Island of Kesmai is a discontinued multi-user dungeon (MUD) online game. An early entry in the genre, the game was innovative in its use of roguelike pseudo-graphics. It is considered a major forerunner of modern massively multiplayer online role-playing games (MMORPGs).

==Launch date==
In the summer of 1980 University of Virginia classmates John Taylor and Kelton Flinn wrote Dungeons of Kesmai, a six player game inspired by Dungeons & Dragons which used Roguelike ASCII graphics. They founded the Kesmai company in 1982 and in 1985 an enhanced version of Dungeons of Kesmai, Island of Kesmai, was launched on CompuServe. Later, its 2-D graphical descendant Legends of Kesmai was launched on AOL in 1996. The games were retired commercially in 2000.

==Price to play==
The game was available on CompuServe for no additional charge, but CompuServe charged $6 per hour for 300 baud or $12 per hour for 1200 baud access rates. The game processed one command every 10 seconds, which equates to 12/3 cents per command. Players could also order an optional 181-page game manual from Compuserve for $16.50.

==Game characteristics==
After logging into Compuserve and selecting to play Island of Kesmai, the user was allowed to create a character. After creating a character, the next step was to enter the chat room. From the chat room, the user could enter the virtual world.

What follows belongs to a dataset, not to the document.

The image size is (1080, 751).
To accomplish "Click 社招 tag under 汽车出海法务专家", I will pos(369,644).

The game interface was two dimensional and scrolled unless you downloaded and installed a GUI. The interface has often been called roguelike in that it borrowed features of game-play from a game called Rogue. The game used a Dungeons & Dragons-like turn-based play. Players moved in tiles on a grid utilizing short commands or key presses. Items could be found on the floor of the dungeon as symbols — as could mobs to fight.

One of the notable game play systems was the ability to perform quests for various rewards. These choreographed progressions represented some of the first online questing systems which would become a significant aspect of the wildly popular future MMORPGs such as EverQuest and World of Warcraft.

===Setting===
The island of Kesmai was divided into five regions that totalled 62,000 discrete locations, was populated by 2500 creatures and non-player characters, and could support up to 100 simultaneous players.

In 1988, with many players approaching the maximum character level, the new lands of Torii and Annwn were introduced. Promotional material promised "more powerful weapons, tougher monsters, and a variety of treasures". Players could only travel to those lands when they had reached the island's maximum character level, and once they had travelled to the new regions, they could never return to the island.

==Legends of Kesmai==
Legends of Kesmai (LOK) was among the first successful graphical multi-player online role-playing games. It was based on a slightly stripped down version of Island of Kesmai with 2D sprites replacing IoK's roguelike pseudo-graphics, and was available for play at America Online and GameStorm. Prior to that, Kesmai corporation ran a long open beta for the game, as well as hosting the game for a short period of time in the mid 1990s. In 1999 Electronic Arts bought Kesmai and in 2000 closed the business.

==Reception==
Patricia Fitzgibbons reviewed the game for Computer Gaming World, and stated that "even telegamers who have become jaded with D&D-type programs perk up when they're adventuring with a party of real people. The best MP games allow players to interact and cooperate as well as compete with one another. IOK is a prime example of this facility".

In the December 1987 edition of Dragon (Issue 128), Cheryl Peterson gave an in-depth examination of the game, noting it could be used by "anyone with a personal computer and a modem" and that it was unique at that point in time due to the interaction between players. She also noted that this was a game where "there is no real winner in any session. The point is for players to enjoy themselves and have fun".